I deleted my facebook account this month. Here’s an explanation as to why.
For the past, oh, three or four years, I’ve been a Facebook user. I became great at building networks using both Facebook and Twitter – nay, a marketing expert – and wrote many a diatribe on how to most effectively use advertising on that medium.
But over the past few years, I’ve also found myself getting increasingly disgruntled. Not with Facebook itself, though its many failures and changes and glitches and bugs had me irritated enough; but with my network. And my network is literally my entire real life friendship base.
Having been threatening for years, literally, to delete my account, I finally held true and did it. The only thing holding me back was administering the page for Metal as Fuck. Once I handed that over to the buyers, it was literally a matter of time until I was gone. The thing that spurred me on a bit more quickly was that my darling fiancee also decided enough was enough and got rid of his.
For all of its purported ‘community creation’ and ‘networking’ and other feel good shit, Facebook is really creating divided communities.
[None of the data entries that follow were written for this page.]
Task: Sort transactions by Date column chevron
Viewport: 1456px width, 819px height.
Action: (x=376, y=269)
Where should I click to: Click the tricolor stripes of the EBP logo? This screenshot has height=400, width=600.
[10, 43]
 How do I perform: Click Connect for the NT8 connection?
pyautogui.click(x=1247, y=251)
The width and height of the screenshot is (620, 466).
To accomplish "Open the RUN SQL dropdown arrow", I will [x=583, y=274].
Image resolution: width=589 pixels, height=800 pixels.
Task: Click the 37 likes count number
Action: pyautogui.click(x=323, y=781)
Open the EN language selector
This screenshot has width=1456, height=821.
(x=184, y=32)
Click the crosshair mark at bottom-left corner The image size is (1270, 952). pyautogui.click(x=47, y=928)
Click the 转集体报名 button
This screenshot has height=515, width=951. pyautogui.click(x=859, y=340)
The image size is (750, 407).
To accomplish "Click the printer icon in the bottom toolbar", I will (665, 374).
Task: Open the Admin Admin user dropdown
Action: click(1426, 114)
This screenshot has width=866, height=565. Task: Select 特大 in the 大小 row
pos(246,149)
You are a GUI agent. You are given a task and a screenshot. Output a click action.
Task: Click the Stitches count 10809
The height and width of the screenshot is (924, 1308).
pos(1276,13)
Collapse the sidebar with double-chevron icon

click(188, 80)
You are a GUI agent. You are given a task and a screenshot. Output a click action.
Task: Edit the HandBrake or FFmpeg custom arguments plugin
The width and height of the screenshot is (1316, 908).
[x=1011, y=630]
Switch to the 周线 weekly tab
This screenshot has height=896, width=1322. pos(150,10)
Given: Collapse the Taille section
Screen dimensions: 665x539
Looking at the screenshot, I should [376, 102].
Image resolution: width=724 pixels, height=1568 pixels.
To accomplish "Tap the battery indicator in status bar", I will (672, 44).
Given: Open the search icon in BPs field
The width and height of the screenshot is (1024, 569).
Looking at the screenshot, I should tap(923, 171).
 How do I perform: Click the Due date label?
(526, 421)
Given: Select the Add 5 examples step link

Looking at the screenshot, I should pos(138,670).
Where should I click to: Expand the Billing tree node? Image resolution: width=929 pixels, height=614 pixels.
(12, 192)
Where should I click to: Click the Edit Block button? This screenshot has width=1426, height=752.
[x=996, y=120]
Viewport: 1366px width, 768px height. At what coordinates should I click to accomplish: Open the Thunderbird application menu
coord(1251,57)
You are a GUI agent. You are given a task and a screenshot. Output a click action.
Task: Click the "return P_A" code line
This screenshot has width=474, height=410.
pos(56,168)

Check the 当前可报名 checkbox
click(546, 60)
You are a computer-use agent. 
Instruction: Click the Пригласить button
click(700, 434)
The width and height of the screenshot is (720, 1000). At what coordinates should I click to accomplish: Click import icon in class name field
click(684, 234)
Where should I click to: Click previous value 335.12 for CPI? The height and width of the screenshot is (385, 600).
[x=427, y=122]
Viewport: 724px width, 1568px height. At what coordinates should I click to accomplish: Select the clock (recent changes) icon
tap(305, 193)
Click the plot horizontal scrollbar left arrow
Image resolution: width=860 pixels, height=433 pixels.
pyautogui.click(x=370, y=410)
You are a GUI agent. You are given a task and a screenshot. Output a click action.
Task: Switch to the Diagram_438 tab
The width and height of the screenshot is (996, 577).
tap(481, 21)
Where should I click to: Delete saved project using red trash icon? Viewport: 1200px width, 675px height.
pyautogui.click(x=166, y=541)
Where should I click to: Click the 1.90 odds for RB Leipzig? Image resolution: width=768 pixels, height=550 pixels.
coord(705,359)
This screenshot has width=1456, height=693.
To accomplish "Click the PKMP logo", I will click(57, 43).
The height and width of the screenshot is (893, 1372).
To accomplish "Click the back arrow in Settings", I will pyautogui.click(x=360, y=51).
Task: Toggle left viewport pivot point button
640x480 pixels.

I have friends who get angry, depressed, unreasonably upset – all because of actions of others online. It happens to them on forums and bulletin boards, but most especially on Facebook.
Facebook is now the centre of most conversations: in simple catch-ups with friends, in group catch-ups at the pub. When you want to have good chats with people, somehow it always comes back to Facebook.
People no longer want to communicate in real life. Instead of sending an SMS or an email, they want to send it to you via Facebook. I find that this is simply lazy. It has nothing to do with convenience (you have to find a computer or a smartphone to login to Facebook and communicate there), and everything to do with the fact that it perceived as the common communicative medium. It’s easier (and probably, in the long-run, cheaper) to send an SMS quickly, than it is to spend the time on Facebook.
A great many ills can be attributed to Facebook. In point of fact, a friend of a friend who works in a school has said that every major issue in the school now comes back, in some way, to Facebook. Every major behavioural problem stems originally from that “social” network.
This isn’t a good thing.
And so, finding myself more and more irritated with these people I considered friends, and unable to delete them lest they get angsty, I deleted myself. Years ago, when I found that mass media was affecting me in a similar way, I threw out my telly, and stopped looking at newspapers.
In the same way, deleting your Facebook account is the modern way to good mental health.
Once you’re rid of it, you’re free to live your own life. You don’t worry about what a couple of hundred other people are doing all day. You work more effectively, because you’re not tempted to spend idle moments gazing at a screen, and refreshing it continually. You’re not reacting all the time – let’s face it, Facebook is a reactionary medium – and can rest properly. Your emotional levels calm down, and suddenly you feel like a great weight has lifted from your shoulders.
Getting rid of Facebook doesn’t mean that I’ve gotten away from social networks in general. I’m still on Twitter. My photos are over at Flickr. My writing is here. As far as social networks go, I prefer to be on Twitter, because it’s a conversation. I can dip in and out as I like. People worry about you when you’re offline for an unspecified period of time. I don’t feel the need to keep checking it, like I did with Facebook. It is actually a community, whereas Facebook is a parade of individuals competing for attention; usually by moaning, whingeing, posting angst.
I don’t need other people’s angst, I work myself up enough as it is.